== Segment start ==
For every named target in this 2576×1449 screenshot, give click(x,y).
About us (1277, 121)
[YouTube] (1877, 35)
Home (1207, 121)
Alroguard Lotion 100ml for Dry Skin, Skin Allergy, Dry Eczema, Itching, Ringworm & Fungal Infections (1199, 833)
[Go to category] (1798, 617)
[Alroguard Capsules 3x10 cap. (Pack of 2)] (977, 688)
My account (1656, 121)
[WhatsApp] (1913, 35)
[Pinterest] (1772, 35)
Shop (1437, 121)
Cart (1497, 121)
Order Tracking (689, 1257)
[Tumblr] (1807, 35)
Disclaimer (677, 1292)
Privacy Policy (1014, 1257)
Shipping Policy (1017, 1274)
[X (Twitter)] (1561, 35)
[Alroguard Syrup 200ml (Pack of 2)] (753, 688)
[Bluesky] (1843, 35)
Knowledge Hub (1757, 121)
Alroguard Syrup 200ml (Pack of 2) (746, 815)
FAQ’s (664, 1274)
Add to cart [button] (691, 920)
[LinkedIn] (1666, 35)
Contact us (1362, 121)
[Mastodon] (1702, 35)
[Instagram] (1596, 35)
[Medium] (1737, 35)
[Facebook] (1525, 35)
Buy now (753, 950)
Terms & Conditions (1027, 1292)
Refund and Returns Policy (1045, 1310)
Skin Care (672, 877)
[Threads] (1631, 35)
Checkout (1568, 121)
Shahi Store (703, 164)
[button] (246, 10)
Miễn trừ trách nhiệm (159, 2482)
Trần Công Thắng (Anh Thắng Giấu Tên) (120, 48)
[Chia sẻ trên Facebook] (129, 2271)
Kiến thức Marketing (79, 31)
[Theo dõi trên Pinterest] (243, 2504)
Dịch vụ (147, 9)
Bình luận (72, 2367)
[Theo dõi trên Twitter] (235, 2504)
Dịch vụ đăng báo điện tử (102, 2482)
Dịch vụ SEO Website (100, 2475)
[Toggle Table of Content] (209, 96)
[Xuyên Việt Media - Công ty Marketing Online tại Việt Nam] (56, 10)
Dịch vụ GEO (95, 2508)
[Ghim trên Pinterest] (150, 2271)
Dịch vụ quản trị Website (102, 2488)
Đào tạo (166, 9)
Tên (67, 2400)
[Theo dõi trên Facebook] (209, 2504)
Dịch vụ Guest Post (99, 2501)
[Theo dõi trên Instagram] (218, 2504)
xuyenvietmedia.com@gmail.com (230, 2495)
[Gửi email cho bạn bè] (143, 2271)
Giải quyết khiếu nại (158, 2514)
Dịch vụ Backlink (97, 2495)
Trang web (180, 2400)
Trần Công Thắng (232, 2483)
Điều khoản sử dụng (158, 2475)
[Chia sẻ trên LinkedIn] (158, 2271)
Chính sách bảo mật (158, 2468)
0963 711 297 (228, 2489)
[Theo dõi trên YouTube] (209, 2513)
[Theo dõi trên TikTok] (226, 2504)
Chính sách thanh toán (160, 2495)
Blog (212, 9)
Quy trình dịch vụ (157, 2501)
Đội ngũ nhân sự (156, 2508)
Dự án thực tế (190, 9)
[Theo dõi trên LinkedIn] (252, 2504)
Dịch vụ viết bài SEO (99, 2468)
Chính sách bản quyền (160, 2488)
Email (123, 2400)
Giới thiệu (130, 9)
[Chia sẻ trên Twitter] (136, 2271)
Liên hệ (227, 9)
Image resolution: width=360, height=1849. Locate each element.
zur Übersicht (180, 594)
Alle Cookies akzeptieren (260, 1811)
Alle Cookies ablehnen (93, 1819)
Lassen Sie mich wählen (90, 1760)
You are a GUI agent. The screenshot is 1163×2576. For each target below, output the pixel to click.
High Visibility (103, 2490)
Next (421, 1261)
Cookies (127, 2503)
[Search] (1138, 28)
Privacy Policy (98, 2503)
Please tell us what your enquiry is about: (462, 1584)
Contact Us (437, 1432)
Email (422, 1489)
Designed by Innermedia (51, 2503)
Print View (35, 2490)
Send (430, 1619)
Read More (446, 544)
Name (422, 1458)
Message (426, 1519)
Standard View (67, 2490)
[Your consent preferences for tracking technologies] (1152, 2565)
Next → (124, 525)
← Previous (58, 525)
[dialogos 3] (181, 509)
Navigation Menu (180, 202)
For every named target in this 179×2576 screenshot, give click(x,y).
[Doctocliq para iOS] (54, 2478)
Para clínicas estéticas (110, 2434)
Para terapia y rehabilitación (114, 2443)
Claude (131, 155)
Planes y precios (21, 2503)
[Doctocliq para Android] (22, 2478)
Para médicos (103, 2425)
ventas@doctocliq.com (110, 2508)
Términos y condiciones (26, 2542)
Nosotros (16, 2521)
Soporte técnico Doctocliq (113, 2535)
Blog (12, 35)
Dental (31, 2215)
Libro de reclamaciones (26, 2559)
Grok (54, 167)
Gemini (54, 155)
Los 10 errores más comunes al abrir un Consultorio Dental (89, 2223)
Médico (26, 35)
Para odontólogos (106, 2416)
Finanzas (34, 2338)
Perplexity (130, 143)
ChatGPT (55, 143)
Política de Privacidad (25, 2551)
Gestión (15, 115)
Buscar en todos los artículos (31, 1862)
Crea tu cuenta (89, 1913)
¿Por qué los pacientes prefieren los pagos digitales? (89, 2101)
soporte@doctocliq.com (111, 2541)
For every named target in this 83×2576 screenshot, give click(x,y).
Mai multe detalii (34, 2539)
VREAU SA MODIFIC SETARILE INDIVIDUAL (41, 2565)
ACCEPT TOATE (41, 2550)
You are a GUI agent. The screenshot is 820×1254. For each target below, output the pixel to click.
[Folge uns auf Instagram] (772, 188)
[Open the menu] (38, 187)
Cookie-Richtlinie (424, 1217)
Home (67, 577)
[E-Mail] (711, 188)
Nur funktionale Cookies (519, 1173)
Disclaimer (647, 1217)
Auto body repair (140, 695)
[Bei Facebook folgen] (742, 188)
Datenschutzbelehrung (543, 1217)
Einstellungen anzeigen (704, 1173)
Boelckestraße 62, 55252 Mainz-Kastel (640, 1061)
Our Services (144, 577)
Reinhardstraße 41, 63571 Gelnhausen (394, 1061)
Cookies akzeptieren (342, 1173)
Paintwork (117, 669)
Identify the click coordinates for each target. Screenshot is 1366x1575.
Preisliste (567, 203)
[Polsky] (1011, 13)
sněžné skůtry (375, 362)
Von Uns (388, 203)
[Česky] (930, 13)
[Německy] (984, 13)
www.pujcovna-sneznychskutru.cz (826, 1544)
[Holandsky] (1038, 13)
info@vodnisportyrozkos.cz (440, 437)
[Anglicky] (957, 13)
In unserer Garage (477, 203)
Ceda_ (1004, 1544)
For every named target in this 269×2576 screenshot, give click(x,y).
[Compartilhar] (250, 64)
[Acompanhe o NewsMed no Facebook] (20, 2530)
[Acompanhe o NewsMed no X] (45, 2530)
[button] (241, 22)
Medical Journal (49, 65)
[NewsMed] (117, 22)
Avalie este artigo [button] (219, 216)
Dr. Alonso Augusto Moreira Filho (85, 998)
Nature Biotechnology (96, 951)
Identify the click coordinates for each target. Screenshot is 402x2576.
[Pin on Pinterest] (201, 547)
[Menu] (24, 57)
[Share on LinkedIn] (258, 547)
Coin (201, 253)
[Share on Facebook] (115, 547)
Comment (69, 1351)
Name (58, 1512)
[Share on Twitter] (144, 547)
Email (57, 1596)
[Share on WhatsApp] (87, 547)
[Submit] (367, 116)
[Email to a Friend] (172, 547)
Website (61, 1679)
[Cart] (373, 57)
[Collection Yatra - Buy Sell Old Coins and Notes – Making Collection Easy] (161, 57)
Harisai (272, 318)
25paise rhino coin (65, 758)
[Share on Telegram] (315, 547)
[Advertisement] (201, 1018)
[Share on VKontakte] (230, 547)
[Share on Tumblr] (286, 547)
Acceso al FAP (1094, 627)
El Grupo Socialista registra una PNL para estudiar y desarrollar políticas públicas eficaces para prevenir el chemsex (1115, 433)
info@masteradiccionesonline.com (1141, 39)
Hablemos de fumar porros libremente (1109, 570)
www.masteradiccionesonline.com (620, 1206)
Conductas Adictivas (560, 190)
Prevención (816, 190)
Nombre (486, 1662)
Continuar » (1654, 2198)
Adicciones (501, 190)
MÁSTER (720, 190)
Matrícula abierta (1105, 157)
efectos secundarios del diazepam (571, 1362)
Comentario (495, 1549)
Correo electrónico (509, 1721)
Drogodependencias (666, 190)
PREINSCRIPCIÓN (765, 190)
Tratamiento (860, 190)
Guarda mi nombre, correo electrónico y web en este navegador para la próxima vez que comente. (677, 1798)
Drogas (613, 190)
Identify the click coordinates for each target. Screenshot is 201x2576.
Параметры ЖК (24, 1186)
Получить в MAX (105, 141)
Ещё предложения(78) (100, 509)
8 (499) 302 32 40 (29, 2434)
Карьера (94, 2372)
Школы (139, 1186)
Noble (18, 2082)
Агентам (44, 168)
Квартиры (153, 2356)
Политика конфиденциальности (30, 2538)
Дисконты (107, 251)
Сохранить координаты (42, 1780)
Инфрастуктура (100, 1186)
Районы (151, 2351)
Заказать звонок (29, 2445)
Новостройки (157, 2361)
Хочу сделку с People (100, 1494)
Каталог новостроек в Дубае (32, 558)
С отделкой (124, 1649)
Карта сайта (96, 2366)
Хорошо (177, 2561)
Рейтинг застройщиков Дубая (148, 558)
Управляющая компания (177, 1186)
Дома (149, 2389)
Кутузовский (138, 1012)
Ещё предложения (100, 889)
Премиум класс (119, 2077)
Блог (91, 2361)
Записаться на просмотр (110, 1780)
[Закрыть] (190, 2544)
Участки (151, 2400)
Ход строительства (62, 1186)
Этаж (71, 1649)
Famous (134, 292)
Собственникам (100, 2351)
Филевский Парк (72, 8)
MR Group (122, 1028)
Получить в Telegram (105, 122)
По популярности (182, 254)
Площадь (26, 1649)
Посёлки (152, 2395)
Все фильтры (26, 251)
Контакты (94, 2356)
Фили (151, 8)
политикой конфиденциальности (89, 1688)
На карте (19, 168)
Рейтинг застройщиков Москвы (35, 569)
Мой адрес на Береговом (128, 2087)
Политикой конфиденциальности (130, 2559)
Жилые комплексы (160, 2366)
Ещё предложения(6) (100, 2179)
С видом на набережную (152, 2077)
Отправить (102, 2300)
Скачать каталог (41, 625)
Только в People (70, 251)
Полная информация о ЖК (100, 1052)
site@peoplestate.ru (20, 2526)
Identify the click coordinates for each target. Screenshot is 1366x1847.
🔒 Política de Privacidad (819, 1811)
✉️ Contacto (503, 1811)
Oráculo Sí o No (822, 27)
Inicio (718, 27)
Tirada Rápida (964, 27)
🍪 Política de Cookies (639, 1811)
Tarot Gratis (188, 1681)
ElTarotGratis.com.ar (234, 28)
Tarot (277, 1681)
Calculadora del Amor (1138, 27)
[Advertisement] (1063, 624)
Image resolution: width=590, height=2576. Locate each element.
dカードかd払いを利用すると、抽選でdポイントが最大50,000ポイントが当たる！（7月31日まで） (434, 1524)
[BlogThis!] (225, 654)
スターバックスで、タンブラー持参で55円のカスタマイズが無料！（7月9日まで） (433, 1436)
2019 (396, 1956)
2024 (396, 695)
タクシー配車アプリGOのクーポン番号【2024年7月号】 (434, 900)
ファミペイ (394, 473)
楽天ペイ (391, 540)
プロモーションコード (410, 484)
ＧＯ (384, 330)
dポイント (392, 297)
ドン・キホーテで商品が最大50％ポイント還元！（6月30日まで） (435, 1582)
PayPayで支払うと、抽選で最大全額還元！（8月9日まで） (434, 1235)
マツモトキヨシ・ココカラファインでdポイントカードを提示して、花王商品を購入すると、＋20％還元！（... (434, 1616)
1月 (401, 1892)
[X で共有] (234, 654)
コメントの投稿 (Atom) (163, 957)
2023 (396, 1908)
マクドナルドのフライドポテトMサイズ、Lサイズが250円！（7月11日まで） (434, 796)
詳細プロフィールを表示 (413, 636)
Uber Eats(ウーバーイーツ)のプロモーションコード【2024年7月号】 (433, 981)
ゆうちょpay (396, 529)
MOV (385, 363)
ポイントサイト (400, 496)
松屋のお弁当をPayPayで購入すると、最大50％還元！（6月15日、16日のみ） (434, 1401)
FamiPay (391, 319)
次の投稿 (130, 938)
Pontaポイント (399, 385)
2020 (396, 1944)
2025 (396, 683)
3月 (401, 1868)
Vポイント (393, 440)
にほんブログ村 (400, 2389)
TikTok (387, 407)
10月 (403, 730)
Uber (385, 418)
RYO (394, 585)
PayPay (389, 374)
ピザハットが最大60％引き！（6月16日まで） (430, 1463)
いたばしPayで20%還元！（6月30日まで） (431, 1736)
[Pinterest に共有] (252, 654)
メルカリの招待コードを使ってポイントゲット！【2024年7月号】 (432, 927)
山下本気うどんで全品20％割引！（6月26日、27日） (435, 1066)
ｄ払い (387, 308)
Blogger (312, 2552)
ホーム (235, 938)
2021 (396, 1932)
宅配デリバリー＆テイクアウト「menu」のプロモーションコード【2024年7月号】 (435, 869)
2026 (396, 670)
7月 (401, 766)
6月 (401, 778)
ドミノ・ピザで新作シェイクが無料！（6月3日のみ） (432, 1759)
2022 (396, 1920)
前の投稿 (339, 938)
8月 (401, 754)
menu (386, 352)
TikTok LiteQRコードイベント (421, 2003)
== Segment end ==
▶ **YOUR OBJECTIVE**: In the listing, find all lines with the string "akzeptieren" and copy them.

▶ **EXPECTED ANSWER**:
Alle Cookies akzeptieren (260, 1811)
Cookies akzeptieren (342, 1173)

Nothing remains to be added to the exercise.